● Given records
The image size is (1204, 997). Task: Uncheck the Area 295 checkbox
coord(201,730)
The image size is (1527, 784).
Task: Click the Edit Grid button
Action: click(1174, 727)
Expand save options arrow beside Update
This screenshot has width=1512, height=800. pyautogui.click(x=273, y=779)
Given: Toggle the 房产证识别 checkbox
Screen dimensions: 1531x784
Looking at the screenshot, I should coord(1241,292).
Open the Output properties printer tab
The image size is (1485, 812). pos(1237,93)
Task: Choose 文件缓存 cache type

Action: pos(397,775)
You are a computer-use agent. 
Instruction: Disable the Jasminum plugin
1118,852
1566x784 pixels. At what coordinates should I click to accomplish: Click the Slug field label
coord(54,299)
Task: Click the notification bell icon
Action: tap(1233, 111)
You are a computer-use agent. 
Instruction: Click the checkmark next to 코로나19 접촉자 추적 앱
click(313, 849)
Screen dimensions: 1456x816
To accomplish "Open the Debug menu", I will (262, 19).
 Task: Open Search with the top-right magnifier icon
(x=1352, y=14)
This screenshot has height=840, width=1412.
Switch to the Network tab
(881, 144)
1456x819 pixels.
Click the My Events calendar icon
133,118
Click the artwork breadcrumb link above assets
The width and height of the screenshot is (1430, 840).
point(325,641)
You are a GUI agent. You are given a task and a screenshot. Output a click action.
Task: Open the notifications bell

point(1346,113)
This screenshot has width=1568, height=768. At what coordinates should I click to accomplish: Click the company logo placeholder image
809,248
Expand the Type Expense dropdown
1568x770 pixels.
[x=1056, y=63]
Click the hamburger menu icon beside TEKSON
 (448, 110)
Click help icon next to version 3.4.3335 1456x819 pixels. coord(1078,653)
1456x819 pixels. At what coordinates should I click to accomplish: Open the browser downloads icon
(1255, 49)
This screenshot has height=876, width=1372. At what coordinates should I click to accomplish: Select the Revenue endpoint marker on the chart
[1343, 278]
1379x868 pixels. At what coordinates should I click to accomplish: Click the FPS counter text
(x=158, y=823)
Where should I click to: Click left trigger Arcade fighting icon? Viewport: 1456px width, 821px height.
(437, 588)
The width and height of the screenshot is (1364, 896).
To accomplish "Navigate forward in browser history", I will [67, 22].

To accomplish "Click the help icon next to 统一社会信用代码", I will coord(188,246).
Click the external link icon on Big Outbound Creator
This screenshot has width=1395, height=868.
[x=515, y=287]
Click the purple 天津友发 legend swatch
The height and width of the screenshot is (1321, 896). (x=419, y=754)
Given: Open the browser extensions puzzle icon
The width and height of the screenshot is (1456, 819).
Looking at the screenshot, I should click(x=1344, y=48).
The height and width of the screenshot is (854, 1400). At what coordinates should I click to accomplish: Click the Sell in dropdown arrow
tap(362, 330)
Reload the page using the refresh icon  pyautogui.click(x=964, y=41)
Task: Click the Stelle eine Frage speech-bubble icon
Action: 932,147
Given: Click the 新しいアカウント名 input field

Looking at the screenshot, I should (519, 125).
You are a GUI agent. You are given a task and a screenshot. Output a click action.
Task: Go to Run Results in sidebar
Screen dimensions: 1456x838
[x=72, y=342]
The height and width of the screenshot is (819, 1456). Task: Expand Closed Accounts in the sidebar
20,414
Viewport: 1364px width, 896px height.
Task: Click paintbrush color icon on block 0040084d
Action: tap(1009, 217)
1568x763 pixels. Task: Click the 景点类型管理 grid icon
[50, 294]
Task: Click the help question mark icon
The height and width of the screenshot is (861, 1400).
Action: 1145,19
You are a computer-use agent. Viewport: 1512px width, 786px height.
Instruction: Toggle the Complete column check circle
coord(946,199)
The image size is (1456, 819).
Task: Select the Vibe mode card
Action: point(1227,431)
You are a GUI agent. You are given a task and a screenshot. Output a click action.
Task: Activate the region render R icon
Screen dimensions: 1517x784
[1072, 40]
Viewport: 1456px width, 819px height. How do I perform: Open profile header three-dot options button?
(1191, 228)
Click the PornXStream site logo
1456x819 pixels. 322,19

● Aim of the exercise
The data above should be returned in full, exactly as written.

● Response to the exercise
The image size is (1204, 997). Task: Uncheck the Area 295 checkbox
coord(201,730)
The image size is (1527, 784).
Task: Click the Edit Grid button
Action: click(1174, 727)
Expand save options arrow beside Update
This screenshot has width=1512, height=800. pyautogui.click(x=273, y=779)
Given: Toggle the 房产证识别 checkbox
Screen dimensions: 1531x784
Looking at the screenshot, I should coord(1241,292).
Open the Output properties printer tab
The image size is (1485, 812). pos(1237,93)
Task: Choose 文件缓存 cache type

Action: pos(397,775)
You are a computer-use agent. 
Instruction: Disable the Jasminum plugin
1118,852
1566x784 pixels. At what coordinates should I click to accomplish: Click the Slug field label
coord(54,299)
Task: Click the notification bell icon
Action: tap(1233, 111)
You are a computer-use agent. 
Instruction: Click the checkmark next to 코로나19 접촉자 추적 앱
click(313, 849)
Screen dimensions: 1456x816
To accomplish "Open the Debug menu", I will (262, 19).
 Task: Open Search with the top-right magnifier icon
(x=1352, y=14)
This screenshot has height=840, width=1412.
Switch to the Network tab
(881, 144)
1456x819 pixels.
Click the My Events calendar icon
133,118
Click the artwork breadcrumb link above assets
The width and height of the screenshot is (1430, 840).
point(325,641)
You are a GUI agent. You are given a task and a screenshot. Output a click action.
Task: Open the notifications bell

point(1346,113)
This screenshot has width=1568, height=768. At what coordinates should I click to accomplish: Click the company logo placeholder image
809,248
Expand the Type Expense dropdown
1568x770 pixels.
[x=1056, y=63]
Click the hamburger menu icon beside TEKSON
 (448, 110)
Click help icon next to version 3.4.3335 1456x819 pixels. coord(1078,653)
1456x819 pixels. At what coordinates should I click to accomplish: Open the browser downloads icon
(1255, 49)
This screenshot has height=876, width=1372. At what coordinates should I click to accomplish: Select the Revenue endpoint marker on the chart
[1343, 278]
1379x868 pixels. At what coordinates should I click to accomplish: Click the FPS counter text
(x=158, y=823)
Where should I click to: Click left trigger Arcade fighting icon? Viewport: 1456px width, 821px height.
(437, 588)
The width and height of the screenshot is (1364, 896).
To accomplish "Navigate forward in browser history", I will [67, 22].

To accomplish "Click the help icon next to 统一社会信用代码", I will coord(188,246).
Click the external link icon on Big Outbound Creator
This screenshot has width=1395, height=868.
[x=515, y=287]
Click the purple 天津友发 legend swatch
The height and width of the screenshot is (1321, 896). (x=419, y=754)
Given: Open the browser extensions puzzle icon
The width and height of the screenshot is (1456, 819).
Looking at the screenshot, I should click(x=1344, y=48).
The height and width of the screenshot is (854, 1400). At what coordinates should I click to accomplish: Click the Sell in dropdown arrow
tap(362, 330)
Reload the page using the refresh icon  pyautogui.click(x=964, y=41)
Task: Click the Stelle eine Frage speech-bubble icon
Action: 932,147
Given: Click the 新しいアカウント名 input field

Looking at the screenshot, I should (519, 125).
You are a GUI agent. You are given a task and a screenshot. Output a click action.
Task: Go to Run Results in sidebar
Screen dimensions: 1456x838
[x=72, y=342]
The height and width of the screenshot is (819, 1456). Task: Expand Closed Accounts in the sidebar
20,414
Viewport: 1364px width, 896px height.
Task: Click paintbrush color icon on block 0040084d
Action: tap(1009, 217)
1568x763 pixels. Task: Click the 景点类型管理 grid icon
[50, 294]
Task: Click the help question mark icon
The height and width of the screenshot is (861, 1400).
Action: 1145,19
You are a computer-use agent. Viewport: 1512px width, 786px height.
Instruction: Toggle the Complete column check circle
coord(946,199)
The image size is (1456, 819).
Task: Select the Vibe mode card
Action: point(1227,431)
You are a GUI agent. You are given a task and a screenshot. Output a click action.
Task: Activate the region render R icon
Screen dimensions: 1517x784
[1072, 40]
Viewport: 1456px width, 819px height. How do I perform: Open profile header three-dot options button?
(1191, 228)
Click the PornXStream site logo
1456x819 pixels. 322,19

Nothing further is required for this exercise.